--- Records for this task ---

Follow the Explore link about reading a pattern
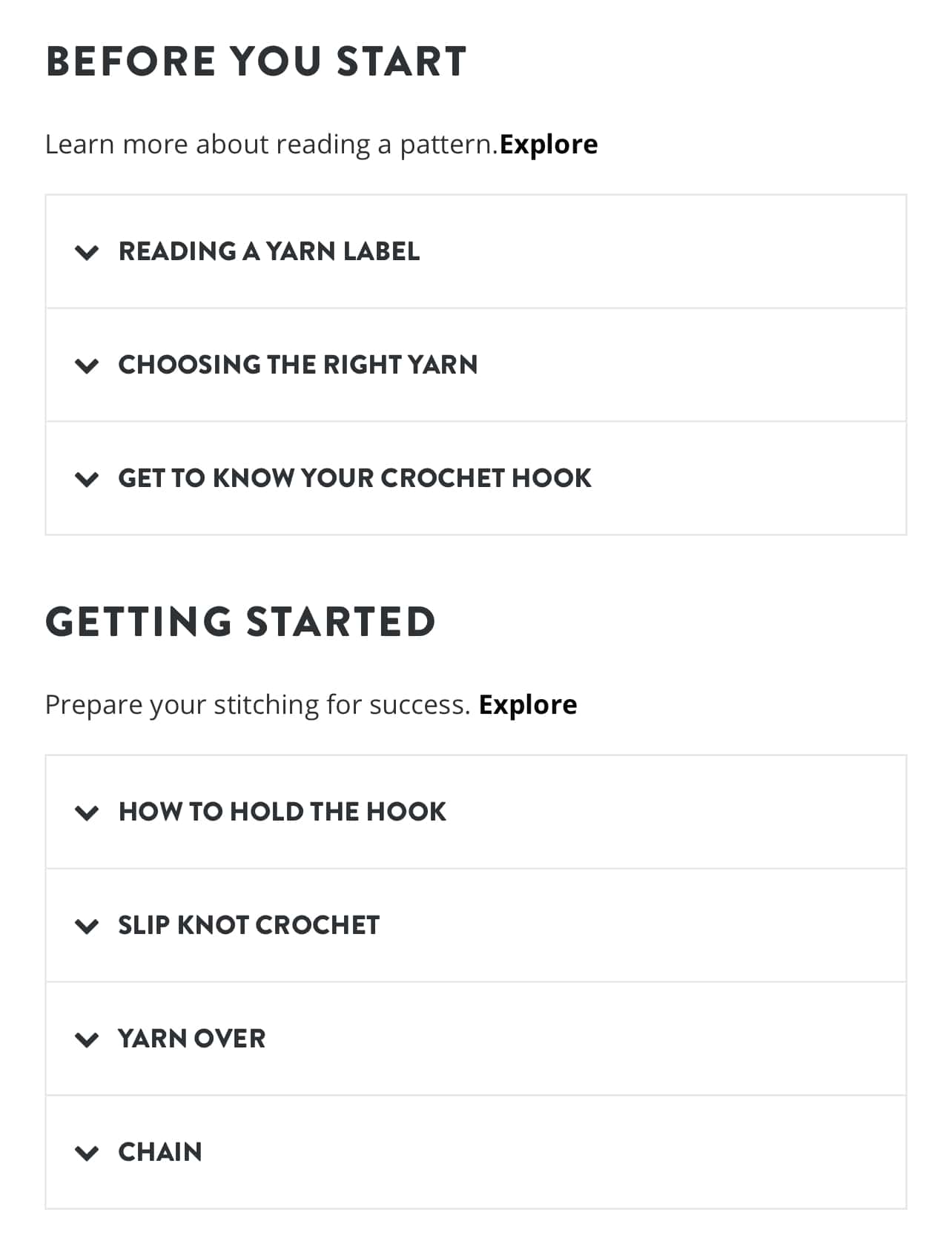This screenshot has height=1238, width=952. click(x=549, y=145)
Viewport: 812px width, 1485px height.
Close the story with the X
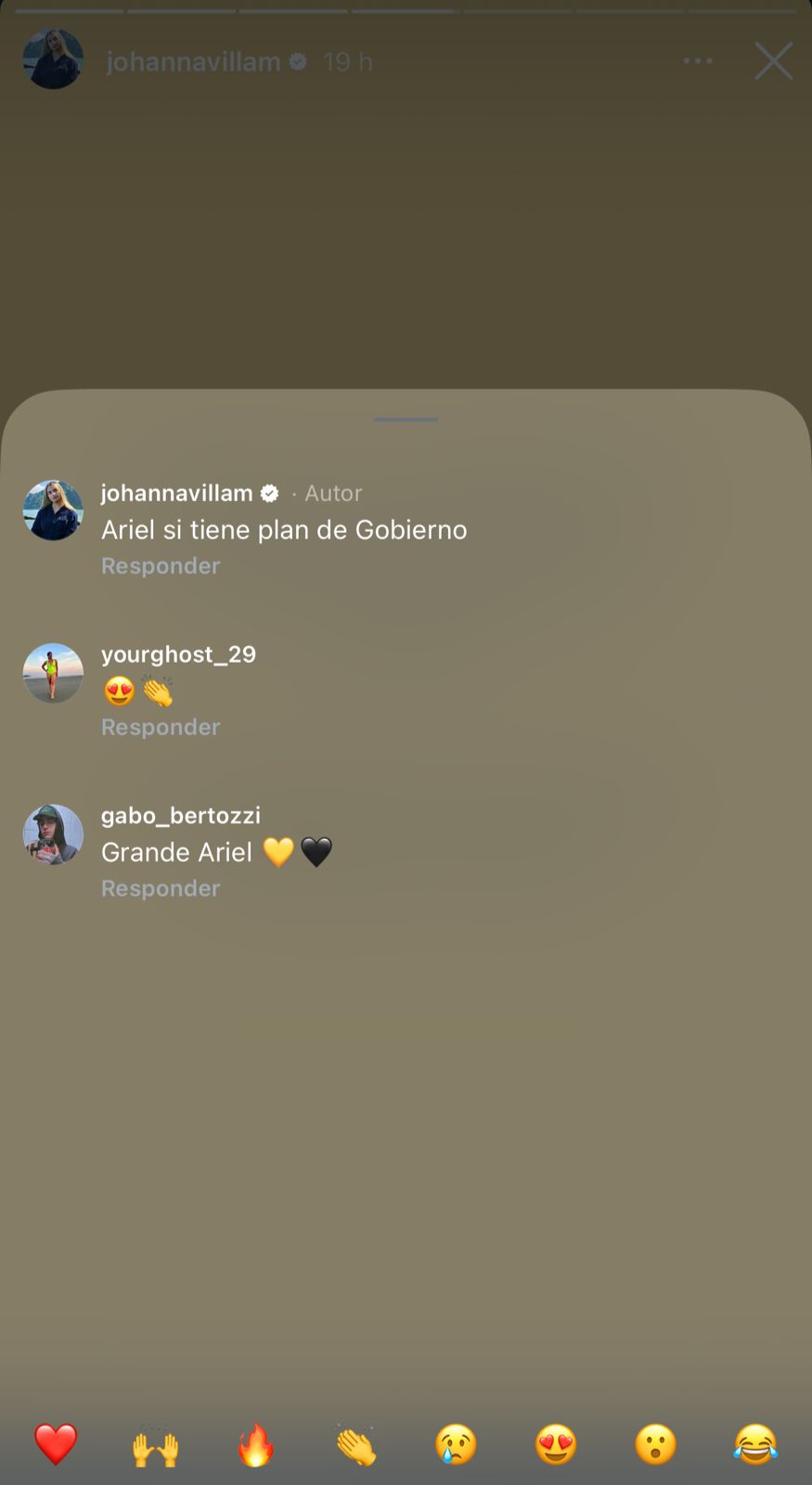coord(773,61)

---

What the task asks »
Exactly as written above, print every record, and keep the pictures out.

Your response »
Follow the Explore link about reading a pattern
This screenshot has height=1238, width=952. click(x=549, y=145)
Viewport: 812px width, 1485px height.
Close the story with the X
coord(773,61)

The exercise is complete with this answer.